- _The input_
* start *

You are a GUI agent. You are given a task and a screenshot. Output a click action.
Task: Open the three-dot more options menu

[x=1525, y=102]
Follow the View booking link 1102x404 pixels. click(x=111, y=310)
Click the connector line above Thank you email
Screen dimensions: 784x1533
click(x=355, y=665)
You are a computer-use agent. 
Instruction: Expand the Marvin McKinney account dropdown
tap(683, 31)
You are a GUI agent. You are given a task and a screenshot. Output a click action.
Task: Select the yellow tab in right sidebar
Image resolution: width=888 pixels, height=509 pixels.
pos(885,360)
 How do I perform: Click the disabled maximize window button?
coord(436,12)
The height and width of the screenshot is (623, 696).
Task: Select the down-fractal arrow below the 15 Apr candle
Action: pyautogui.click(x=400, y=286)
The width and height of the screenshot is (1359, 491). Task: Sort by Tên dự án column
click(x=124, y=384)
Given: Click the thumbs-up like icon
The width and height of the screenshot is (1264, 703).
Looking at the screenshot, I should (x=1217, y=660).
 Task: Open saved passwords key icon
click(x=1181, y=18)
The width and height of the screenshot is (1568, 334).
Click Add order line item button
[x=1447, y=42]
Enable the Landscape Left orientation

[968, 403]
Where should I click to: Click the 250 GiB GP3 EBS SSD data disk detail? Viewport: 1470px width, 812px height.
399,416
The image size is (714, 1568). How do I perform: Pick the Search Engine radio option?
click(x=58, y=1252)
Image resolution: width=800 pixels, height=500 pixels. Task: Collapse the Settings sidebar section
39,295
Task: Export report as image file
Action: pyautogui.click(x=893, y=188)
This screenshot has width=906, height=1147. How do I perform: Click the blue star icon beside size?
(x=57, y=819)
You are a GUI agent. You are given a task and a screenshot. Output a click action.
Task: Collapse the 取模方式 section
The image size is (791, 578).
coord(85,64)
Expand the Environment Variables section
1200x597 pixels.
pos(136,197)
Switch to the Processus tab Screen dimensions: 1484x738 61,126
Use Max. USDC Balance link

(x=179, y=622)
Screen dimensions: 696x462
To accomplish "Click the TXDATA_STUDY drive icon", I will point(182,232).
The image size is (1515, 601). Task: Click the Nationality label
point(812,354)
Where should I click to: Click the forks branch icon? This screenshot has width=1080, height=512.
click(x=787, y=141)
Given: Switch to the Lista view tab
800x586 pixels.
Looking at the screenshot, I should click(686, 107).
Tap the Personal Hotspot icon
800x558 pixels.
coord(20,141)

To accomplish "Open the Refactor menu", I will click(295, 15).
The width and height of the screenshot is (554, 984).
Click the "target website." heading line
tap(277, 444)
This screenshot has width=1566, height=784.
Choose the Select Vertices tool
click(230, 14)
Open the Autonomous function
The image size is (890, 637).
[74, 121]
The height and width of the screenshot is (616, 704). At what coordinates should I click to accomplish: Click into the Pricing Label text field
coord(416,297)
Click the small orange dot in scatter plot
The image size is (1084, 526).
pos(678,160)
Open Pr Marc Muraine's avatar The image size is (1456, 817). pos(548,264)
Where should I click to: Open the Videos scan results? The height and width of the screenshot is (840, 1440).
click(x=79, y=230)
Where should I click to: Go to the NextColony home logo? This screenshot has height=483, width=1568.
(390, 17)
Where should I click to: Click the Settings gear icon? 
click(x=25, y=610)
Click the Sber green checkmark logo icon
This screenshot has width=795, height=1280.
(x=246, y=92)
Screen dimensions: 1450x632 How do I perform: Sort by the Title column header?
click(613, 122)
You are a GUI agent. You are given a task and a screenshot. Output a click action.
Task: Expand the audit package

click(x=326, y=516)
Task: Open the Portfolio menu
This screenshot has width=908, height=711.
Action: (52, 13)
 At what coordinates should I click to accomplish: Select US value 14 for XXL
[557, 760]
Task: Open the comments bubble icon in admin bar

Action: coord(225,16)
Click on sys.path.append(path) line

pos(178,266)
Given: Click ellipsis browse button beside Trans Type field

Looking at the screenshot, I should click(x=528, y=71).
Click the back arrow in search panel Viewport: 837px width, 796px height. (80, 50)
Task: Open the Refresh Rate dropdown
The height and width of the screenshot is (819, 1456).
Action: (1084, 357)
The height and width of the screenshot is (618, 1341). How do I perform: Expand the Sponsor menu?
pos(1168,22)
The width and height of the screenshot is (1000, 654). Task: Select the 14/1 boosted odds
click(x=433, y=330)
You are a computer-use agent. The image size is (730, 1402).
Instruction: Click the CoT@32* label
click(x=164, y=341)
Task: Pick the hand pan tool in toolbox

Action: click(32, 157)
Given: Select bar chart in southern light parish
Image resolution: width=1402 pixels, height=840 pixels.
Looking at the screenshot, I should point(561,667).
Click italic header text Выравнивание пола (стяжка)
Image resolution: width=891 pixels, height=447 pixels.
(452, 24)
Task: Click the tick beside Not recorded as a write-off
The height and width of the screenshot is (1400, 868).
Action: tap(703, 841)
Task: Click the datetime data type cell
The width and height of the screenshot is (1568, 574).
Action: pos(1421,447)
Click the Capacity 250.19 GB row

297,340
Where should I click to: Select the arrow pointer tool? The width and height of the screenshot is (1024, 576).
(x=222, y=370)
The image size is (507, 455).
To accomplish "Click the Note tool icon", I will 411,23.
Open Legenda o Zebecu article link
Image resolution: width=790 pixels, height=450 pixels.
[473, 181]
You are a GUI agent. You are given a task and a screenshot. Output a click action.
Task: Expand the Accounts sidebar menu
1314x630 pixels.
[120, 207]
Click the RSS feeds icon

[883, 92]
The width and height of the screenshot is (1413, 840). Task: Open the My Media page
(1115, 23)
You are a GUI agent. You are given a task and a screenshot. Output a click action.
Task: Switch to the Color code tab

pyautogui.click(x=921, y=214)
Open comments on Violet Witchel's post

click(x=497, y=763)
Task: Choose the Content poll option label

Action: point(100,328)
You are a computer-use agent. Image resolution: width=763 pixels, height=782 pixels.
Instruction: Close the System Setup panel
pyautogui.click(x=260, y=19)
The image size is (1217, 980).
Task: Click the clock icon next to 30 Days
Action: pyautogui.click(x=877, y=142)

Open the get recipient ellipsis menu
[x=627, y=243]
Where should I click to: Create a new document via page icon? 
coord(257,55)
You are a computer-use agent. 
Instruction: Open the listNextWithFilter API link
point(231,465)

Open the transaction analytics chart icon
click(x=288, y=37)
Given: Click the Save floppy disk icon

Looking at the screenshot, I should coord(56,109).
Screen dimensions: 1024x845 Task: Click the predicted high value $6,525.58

* end *

- _Problem to solve_
Please copy the items again, requests included, starting at the very beginning and stopping after the line that contains "Follow the View". Move every coordinate in the answers by adding 91 to it.

- _Right answer_
You are a GUI agent. You are given a task and a screenshot. Output a click action.
Task: Open the three-dot more options menu

[x=1616, y=193]
Follow the View booking link 1102x404 pixels. click(x=202, y=401)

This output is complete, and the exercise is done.